■ WHAT IS EXPECTED: Your job with the data below is to output exactly the lines from the one holding "The height and width of the screenshot is (706, 900)." down to the one holding "Given: Click the shallow", both included, and no others.

[Stored data]
====
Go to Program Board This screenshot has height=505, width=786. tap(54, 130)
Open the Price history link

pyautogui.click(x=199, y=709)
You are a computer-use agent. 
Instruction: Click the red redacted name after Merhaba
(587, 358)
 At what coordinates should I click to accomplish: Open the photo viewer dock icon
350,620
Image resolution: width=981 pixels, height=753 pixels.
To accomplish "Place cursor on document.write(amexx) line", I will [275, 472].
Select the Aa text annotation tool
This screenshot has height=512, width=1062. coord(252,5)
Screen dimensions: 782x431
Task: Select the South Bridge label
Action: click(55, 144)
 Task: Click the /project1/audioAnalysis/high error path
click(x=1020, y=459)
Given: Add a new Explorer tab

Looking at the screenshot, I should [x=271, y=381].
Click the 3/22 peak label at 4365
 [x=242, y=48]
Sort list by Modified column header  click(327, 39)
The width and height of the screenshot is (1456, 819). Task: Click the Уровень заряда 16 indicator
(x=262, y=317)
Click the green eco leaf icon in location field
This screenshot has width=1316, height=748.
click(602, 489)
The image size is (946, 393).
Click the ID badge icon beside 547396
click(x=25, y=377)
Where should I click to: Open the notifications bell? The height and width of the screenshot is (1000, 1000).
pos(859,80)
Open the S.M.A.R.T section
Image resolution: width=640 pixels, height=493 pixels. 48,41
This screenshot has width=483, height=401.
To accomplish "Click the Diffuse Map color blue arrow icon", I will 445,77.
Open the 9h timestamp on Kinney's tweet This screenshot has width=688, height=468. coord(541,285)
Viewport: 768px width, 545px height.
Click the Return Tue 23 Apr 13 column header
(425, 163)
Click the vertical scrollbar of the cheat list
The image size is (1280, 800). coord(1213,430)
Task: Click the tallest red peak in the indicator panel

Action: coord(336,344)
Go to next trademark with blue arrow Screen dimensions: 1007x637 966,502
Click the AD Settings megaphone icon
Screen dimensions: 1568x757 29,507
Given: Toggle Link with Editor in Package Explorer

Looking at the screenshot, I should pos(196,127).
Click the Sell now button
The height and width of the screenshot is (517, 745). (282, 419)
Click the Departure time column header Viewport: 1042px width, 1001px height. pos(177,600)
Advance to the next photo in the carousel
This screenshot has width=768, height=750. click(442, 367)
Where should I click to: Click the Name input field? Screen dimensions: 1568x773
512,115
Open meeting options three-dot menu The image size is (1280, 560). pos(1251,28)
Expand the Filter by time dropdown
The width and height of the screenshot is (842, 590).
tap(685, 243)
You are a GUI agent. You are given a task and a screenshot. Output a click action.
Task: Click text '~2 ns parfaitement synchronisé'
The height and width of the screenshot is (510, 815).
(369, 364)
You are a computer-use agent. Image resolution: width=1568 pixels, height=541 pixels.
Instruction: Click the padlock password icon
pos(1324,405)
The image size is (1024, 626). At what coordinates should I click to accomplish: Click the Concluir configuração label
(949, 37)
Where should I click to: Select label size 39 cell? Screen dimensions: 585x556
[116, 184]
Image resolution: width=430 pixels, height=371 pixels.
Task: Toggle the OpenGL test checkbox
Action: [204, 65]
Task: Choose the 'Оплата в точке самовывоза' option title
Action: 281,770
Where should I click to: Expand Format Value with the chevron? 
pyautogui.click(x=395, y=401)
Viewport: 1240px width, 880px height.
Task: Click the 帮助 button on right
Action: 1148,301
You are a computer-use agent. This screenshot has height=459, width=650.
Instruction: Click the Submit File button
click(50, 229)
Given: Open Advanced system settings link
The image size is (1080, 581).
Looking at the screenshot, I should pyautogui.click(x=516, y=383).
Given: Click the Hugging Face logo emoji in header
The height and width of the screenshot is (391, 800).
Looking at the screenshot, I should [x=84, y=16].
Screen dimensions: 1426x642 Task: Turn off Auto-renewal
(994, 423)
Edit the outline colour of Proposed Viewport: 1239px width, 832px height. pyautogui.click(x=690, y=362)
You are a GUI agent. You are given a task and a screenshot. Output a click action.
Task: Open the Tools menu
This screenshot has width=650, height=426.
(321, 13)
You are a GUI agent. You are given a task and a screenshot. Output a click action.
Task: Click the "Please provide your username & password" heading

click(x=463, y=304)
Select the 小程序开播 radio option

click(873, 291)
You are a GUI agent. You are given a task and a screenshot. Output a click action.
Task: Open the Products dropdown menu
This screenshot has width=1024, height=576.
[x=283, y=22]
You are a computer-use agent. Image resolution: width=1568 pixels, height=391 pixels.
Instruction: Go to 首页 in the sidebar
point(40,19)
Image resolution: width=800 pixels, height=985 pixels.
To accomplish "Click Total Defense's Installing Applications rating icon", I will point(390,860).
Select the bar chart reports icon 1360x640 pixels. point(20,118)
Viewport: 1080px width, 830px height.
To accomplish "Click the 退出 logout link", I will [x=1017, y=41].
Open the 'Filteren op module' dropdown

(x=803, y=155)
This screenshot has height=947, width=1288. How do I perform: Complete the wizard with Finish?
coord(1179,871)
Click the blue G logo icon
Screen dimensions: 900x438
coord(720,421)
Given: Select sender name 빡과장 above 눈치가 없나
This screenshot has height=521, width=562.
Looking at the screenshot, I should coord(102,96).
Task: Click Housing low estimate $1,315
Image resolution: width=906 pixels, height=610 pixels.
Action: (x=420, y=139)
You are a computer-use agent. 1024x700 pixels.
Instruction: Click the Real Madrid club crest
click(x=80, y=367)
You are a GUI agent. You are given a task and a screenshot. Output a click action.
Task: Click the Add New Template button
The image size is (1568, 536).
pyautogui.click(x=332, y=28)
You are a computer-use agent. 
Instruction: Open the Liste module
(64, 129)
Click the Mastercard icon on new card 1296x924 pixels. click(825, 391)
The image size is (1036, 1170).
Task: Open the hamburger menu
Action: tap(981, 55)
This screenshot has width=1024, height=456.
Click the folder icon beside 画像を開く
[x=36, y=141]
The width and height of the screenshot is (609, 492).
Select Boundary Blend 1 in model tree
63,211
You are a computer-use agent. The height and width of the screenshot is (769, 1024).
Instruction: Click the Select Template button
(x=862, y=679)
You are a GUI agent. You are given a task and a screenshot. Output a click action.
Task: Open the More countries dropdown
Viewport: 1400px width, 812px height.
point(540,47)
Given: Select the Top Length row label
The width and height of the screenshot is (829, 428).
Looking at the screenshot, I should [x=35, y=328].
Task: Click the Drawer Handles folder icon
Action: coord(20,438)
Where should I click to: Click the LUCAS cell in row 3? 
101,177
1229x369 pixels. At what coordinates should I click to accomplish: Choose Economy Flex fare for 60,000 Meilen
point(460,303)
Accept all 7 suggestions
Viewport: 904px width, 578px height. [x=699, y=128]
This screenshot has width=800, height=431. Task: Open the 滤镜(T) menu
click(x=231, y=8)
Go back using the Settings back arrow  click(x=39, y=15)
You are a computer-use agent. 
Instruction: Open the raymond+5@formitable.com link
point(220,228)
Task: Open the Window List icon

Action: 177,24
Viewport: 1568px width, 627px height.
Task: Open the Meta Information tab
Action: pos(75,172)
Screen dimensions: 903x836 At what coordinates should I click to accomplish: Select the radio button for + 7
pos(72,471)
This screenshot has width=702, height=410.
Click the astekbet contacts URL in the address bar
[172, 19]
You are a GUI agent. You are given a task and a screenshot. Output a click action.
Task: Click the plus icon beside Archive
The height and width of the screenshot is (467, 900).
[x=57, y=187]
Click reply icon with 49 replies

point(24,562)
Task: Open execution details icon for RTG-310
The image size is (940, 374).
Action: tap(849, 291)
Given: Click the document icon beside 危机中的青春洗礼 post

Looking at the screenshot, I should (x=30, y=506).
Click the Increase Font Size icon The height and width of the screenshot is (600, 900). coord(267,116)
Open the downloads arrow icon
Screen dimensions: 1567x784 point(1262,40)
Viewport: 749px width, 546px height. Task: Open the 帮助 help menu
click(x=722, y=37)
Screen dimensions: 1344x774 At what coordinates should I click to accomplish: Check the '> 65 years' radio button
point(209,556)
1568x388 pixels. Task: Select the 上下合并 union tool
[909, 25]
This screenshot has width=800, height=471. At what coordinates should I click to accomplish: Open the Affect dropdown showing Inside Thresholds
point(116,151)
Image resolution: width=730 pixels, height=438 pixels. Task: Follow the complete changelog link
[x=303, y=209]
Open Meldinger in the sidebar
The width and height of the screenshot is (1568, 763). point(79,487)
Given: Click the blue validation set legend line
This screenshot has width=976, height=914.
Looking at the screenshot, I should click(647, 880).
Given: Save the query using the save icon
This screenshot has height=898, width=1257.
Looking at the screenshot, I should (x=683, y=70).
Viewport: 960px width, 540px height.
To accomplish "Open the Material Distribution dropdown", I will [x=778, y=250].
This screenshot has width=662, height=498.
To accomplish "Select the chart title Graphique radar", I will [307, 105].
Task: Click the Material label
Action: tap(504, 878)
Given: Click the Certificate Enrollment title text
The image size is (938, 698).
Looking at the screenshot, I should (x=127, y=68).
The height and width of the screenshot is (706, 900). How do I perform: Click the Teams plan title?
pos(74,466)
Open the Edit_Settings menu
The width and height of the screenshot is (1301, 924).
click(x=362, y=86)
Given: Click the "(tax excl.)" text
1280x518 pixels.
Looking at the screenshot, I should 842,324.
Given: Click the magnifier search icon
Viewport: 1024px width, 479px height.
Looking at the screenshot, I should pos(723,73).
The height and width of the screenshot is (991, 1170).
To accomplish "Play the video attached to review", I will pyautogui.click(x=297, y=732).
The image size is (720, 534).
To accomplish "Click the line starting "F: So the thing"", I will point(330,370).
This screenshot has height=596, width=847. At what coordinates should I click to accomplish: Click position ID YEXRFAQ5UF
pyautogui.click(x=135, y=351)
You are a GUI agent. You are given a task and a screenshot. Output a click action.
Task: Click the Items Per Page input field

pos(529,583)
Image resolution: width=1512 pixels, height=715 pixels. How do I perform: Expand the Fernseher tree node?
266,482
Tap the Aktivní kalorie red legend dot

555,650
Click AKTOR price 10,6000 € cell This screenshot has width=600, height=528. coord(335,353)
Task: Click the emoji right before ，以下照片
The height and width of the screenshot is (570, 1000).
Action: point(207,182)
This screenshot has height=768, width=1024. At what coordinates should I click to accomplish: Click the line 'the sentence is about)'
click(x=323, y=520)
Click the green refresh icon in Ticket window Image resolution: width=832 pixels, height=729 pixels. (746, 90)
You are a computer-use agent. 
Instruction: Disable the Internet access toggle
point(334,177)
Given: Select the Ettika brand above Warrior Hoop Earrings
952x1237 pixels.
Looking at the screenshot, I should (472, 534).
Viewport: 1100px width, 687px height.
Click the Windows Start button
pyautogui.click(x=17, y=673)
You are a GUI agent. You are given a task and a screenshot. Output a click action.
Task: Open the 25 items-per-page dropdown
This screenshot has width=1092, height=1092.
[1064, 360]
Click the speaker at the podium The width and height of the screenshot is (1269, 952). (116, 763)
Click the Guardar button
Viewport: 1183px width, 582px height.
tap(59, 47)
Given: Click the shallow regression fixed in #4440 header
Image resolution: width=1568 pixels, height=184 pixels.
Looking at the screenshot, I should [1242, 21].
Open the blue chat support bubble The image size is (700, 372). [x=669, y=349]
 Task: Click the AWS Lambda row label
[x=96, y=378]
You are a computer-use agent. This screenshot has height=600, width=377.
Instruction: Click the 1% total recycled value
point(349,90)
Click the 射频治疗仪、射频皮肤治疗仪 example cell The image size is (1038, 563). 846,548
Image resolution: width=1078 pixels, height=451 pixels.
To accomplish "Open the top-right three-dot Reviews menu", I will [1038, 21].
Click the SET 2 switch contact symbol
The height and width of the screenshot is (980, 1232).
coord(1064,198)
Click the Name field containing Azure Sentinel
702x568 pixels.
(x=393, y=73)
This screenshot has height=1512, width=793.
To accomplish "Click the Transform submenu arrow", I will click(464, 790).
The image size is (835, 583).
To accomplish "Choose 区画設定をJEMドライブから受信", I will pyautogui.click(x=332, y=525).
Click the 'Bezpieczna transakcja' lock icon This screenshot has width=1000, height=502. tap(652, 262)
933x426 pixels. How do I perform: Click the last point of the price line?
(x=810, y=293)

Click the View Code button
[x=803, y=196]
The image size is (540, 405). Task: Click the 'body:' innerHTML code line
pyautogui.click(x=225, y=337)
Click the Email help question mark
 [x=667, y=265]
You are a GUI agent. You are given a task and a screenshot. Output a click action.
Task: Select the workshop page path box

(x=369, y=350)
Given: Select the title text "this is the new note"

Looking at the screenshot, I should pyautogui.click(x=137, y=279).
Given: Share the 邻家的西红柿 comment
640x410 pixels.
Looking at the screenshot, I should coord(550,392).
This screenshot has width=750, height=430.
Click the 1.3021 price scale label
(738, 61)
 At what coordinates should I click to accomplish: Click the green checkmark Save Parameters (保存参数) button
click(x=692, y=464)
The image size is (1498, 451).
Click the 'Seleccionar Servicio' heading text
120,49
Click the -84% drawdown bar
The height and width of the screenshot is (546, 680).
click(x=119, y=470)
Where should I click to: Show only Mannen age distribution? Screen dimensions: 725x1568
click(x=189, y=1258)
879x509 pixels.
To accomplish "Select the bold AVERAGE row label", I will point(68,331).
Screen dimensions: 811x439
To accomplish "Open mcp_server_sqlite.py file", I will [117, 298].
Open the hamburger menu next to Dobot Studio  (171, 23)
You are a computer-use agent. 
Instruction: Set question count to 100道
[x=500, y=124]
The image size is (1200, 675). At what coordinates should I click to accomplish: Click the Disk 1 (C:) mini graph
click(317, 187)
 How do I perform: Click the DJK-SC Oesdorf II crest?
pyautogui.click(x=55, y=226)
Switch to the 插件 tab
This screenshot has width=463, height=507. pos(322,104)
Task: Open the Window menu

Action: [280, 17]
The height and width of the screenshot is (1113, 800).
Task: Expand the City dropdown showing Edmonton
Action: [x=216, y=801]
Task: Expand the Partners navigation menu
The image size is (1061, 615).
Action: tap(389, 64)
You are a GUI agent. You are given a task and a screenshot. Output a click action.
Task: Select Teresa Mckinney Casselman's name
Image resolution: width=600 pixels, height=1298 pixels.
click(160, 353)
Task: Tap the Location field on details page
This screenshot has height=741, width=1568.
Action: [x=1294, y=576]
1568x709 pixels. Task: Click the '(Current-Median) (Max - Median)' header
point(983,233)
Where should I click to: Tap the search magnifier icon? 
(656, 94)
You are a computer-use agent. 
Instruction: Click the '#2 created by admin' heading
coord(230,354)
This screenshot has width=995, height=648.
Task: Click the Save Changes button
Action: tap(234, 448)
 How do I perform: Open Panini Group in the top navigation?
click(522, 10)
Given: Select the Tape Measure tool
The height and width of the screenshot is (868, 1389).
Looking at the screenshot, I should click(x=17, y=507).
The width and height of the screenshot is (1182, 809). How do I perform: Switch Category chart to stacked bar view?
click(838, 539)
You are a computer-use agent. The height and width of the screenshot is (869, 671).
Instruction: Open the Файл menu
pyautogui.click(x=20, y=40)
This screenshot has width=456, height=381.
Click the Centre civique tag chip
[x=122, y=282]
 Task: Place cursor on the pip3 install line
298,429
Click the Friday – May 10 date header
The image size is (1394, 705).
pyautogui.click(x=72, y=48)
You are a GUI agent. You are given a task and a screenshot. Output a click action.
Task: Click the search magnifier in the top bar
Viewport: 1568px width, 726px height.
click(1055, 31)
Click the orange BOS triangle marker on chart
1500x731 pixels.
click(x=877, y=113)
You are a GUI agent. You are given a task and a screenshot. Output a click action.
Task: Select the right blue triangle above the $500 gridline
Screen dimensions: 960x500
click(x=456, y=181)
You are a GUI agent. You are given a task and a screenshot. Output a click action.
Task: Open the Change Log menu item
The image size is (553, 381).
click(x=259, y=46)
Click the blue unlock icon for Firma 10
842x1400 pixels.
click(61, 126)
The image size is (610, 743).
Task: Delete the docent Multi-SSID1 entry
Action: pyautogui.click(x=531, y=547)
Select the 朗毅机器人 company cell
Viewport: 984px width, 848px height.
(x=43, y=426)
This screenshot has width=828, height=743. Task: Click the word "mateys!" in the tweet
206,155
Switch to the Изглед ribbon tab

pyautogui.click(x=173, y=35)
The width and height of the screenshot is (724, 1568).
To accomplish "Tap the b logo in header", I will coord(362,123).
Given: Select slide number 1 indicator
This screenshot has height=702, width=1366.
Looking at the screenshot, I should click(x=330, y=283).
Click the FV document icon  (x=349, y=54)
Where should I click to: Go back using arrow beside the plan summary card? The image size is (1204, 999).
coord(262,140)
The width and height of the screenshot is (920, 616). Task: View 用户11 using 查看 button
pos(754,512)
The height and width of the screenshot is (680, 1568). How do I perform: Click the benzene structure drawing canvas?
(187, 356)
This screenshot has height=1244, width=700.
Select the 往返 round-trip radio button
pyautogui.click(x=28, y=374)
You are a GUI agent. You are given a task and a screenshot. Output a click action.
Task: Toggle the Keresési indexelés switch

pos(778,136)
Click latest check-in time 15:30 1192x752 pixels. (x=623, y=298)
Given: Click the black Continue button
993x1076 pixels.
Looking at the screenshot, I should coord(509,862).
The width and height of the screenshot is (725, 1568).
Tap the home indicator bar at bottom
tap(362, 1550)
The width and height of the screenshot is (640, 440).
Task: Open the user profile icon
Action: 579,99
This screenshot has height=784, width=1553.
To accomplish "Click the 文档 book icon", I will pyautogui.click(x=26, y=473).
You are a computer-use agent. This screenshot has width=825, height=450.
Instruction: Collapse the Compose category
====
■ RESPONSE TO THIS EXERCISE:
The height and width of the screenshot is (706, 900). How do I perform: Click the Teams plan title?
pos(74,466)
Open the Edit_Settings menu
The width and height of the screenshot is (1301, 924).
click(x=362, y=86)
Given: Click the "(tax excl.)" text
1280x518 pixels.
Looking at the screenshot, I should 842,324.
Given: Click the magnifier search icon
Viewport: 1024px width, 479px height.
Looking at the screenshot, I should pos(723,73).
The height and width of the screenshot is (991, 1170).
To accomplish "Play the video attached to review", I will pyautogui.click(x=297, y=732).
The image size is (720, 534).
To accomplish "Click the line starting "F: So the thing"", I will point(330,370).
This screenshot has height=596, width=847. At what coordinates should I click to accomplish: Click position ID YEXRFAQ5UF
pyautogui.click(x=135, y=351)
You are a GUI agent. You are given a task and a screenshot. Output a click action.
Task: Click the Items Per Page input field

pos(529,583)
Image resolution: width=1512 pixels, height=715 pixels. How do I perform: Expand the Fernseher tree node?
266,482
Tap the Aktivní kalorie red legend dot

555,650
Click AKTOR price 10,6000 € cell This screenshot has width=600, height=528. coord(335,353)
Task: Click the emoji right before ，以下照片
The height and width of the screenshot is (570, 1000).
Action: point(207,182)
This screenshot has height=768, width=1024. At what coordinates should I click to accomplish: Click the line 'the sentence is about)'
click(x=323, y=520)
Click the green refresh icon in Ticket window Image resolution: width=832 pixels, height=729 pixels. (746, 90)
You are a computer-use agent. 
Instruction: Disable the Internet access toggle
point(334,177)
Given: Select the Ettika brand above Warrior Hoop Earrings
952x1237 pixels.
Looking at the screenshot, I should (472, 534).
Viewport: 1100px width, 687px height.
Click the Windows Start button
pyautogui.click(x=17, y=673)
You are a GUI agent. You are given a task and a screenshot. Output a click action.
Task: Open the 25 items-per-page dropdown
This screenshot has width=1092, height=1092.
[1064, 360]
Click the speaker at the podium The width and height of the screenshot is (1269, 952). (116, 763)
Click the Guardar button
Viewport: 1183px width, 582px height.
tap(59, 47)
Given: Click the shallow regression fixed in #4440 header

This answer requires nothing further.